One of the people in the back was Nowlin’s teacher, Max Lee, associate professor of New Testament. “We were stunned about how advanced they were back then in terms of technology, and it made the ancient world that much more real. It made the world of Acts come alive,” he said.
From January 3 through 11, Nowlin and Lee, along with 15 students and two additional faculty members from the seminary, traveled there for a Greece and Early Christianity course. It was a collaboration with the International Federation of Free Evangelical Churches (IFFEC). Joining North Park were 16 international participants from IFFEC schools in Sweden, Norway, the Czech Republic, Slovakia, Germany, China, and Brazil.
The group gathered at night for worship and prayer led by Carol Noren, North Park’s Wesley Nelson professor of homiletics. “We heard the challenges the churches are having, and had a renewed sense of communion among the diverse group,” she said.
Students prepared for the trip with a series of readings on Greco-Roman history, religion, and culture, as well as study of Acts and Paul’s letters to the Corinthians. The Greek Bible Institute in Athens hosted the group, who stayed in dorms and spent the first day in seminars preparing for the week.

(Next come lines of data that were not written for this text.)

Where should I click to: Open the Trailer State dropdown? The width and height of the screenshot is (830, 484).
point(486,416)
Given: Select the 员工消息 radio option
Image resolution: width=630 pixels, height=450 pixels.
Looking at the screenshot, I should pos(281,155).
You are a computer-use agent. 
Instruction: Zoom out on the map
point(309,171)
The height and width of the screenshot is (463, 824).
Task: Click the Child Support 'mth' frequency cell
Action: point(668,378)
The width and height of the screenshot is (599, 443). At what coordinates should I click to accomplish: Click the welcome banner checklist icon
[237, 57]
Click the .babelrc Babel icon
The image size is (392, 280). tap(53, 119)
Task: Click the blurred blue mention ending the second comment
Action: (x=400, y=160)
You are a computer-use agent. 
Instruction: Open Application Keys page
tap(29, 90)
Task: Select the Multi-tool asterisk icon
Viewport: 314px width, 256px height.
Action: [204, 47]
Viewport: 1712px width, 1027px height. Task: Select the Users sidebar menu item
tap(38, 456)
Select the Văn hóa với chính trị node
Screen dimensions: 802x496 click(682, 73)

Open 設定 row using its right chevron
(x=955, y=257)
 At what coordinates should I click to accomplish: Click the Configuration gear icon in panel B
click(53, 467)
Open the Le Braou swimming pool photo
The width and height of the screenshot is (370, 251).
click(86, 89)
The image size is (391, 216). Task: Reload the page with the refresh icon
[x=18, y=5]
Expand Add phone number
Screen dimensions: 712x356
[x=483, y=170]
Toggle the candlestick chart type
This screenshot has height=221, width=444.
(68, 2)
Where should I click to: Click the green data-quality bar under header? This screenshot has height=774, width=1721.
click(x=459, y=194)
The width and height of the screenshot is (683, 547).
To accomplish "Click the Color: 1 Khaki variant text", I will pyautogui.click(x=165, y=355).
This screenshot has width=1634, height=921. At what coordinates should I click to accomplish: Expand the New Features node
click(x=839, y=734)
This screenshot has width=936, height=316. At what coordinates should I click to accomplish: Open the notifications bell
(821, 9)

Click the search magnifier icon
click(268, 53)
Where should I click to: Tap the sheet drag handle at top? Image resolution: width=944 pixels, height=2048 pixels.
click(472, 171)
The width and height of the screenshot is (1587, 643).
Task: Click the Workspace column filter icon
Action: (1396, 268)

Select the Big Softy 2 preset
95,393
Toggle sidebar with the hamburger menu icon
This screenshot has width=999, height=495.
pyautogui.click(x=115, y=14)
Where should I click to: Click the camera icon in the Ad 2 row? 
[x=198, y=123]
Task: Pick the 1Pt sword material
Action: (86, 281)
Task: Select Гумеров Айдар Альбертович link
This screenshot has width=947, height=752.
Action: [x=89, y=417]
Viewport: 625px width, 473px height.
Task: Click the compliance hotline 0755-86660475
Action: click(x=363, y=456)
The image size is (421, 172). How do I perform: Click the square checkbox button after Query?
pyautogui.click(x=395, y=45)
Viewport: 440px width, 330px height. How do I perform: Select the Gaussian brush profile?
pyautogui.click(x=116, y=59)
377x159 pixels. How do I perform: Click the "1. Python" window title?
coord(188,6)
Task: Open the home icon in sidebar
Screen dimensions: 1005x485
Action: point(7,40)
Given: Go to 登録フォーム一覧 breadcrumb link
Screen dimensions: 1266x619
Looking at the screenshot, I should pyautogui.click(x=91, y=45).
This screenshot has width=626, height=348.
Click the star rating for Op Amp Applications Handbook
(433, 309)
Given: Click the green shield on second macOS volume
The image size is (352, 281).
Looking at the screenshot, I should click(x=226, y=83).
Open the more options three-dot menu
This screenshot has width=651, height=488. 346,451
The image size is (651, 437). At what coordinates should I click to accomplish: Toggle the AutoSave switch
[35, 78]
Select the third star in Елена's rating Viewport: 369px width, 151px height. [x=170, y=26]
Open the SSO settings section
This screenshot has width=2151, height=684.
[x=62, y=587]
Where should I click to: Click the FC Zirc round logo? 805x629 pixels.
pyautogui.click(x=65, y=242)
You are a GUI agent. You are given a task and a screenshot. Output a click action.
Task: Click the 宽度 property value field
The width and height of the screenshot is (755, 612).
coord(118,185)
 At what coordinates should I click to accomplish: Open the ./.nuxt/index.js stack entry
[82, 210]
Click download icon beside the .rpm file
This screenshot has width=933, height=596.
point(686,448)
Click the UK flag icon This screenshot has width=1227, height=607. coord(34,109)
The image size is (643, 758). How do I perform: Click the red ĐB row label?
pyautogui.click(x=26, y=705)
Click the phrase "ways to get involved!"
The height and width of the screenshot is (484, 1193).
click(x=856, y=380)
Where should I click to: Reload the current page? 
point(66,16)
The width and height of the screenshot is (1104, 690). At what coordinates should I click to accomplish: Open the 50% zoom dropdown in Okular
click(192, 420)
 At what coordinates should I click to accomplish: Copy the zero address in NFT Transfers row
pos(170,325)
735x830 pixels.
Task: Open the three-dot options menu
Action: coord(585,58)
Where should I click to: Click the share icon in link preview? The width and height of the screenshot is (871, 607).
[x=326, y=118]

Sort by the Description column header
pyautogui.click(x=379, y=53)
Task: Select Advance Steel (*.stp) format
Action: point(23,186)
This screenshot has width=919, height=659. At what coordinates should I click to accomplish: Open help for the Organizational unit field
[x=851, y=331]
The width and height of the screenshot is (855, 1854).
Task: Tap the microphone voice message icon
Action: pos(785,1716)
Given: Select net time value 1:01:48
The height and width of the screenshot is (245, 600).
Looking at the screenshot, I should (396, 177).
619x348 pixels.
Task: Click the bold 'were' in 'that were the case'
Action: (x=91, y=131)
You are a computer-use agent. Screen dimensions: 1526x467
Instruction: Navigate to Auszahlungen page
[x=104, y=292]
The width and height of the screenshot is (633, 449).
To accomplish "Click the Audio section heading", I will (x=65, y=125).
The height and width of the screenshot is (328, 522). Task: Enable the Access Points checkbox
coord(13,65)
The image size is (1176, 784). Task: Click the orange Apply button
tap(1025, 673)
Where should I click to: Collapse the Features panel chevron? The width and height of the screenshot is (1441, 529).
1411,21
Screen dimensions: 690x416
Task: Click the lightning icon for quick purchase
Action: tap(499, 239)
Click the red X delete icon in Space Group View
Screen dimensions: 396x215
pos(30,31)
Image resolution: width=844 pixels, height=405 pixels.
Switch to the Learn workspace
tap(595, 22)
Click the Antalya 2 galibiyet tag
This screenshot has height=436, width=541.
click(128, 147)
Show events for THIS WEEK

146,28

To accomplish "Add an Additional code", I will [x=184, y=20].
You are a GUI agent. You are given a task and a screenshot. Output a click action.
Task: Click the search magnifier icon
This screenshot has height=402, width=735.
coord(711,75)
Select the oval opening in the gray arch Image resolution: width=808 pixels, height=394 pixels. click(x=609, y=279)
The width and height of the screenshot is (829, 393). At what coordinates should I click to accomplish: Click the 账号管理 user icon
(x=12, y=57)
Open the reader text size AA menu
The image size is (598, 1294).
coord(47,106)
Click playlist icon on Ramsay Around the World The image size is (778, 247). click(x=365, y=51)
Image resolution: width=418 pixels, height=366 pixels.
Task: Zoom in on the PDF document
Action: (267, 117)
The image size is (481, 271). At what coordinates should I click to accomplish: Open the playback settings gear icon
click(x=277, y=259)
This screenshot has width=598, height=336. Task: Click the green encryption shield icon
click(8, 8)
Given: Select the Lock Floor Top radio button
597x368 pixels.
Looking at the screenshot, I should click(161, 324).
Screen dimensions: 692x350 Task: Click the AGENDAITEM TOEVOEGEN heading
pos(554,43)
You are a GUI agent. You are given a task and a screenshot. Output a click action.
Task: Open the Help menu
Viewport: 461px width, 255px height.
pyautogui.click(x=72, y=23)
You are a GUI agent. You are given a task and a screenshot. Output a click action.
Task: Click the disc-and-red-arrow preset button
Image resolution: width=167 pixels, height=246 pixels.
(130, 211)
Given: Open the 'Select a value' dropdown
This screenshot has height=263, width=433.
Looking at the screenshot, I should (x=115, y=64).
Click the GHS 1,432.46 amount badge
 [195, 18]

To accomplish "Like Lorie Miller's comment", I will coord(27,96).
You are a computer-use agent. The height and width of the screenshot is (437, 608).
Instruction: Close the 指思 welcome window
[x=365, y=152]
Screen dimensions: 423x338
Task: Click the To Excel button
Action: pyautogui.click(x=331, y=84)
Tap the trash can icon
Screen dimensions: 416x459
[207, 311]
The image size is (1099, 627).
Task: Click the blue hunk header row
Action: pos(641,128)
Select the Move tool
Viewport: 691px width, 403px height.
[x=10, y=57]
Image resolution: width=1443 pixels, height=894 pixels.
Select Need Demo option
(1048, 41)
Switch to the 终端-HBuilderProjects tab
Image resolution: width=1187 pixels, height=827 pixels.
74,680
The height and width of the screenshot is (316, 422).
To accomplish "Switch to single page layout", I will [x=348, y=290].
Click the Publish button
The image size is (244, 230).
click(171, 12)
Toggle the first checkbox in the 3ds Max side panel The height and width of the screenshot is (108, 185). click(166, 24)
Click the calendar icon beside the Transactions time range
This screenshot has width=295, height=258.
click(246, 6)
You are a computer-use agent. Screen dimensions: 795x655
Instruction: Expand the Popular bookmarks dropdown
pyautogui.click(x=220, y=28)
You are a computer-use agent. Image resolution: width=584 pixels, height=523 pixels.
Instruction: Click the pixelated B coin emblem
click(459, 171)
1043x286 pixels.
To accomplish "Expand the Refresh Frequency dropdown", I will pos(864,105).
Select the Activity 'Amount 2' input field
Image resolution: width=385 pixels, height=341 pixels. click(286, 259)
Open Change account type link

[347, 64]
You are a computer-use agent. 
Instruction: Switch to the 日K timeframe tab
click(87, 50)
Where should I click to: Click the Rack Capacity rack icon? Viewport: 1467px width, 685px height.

But most of the trip was reserved for traveling around to significant sites in early Christianity, including the Roman Forum in Athens, the Parthenon and Acropolis, Epidaurus, Naflplion, Delphi, and Corinth.
One of the first sites the group visited was Areopagus, known to many as Mars Hill, the site where Paul delivered a sermon to the Stoics and Epicureans recorded in Acts 17. Klyne Snodgrass, North Park’s Paul W. Brandel Professor of New Testament Studies, asked a student to read the sermon aloud.
They heard the words of Paul, “The God who made the world and everything in it, he who is Lord of heaven and earth, does not live in shrines made by human hands.” In the background stood the Parthenon, the impressive Greek temple and center of Athenian worship.
“It was a really great moment for all of us when we could see the Parthenon,” Lee said. “We could see the temple of Nike, and here we could see with our mind’s eye Paul pointing directly to the temple and saying: ‘God does not live in shrines made by human hands.’ ”
“I didn’t get these kinds of opportunities growing up,” Nowlin said. “Experiencing these kinds of things allows me to take these stories back to my community and encourage young people to want to do these kind of things and want to travel and experience other parts of the world.”
Lee said the seminary’s commitment to developing women and men as faithful ministers of the gospel is enhanced through travel learning. Yearly trips around the world to places like South America, Europe, and the Middle East allow students to experience a variety of cultures and engage Scripture and theology from new perspectives.
“A lot of what people experience most of the time in seminary is very cognitive,” said Lee, who blogged about the trip. “They read, they go to class, and that is a tremendous way to learn. But sometimes there are insights born from being there that cannot be born from just being in the classroom.”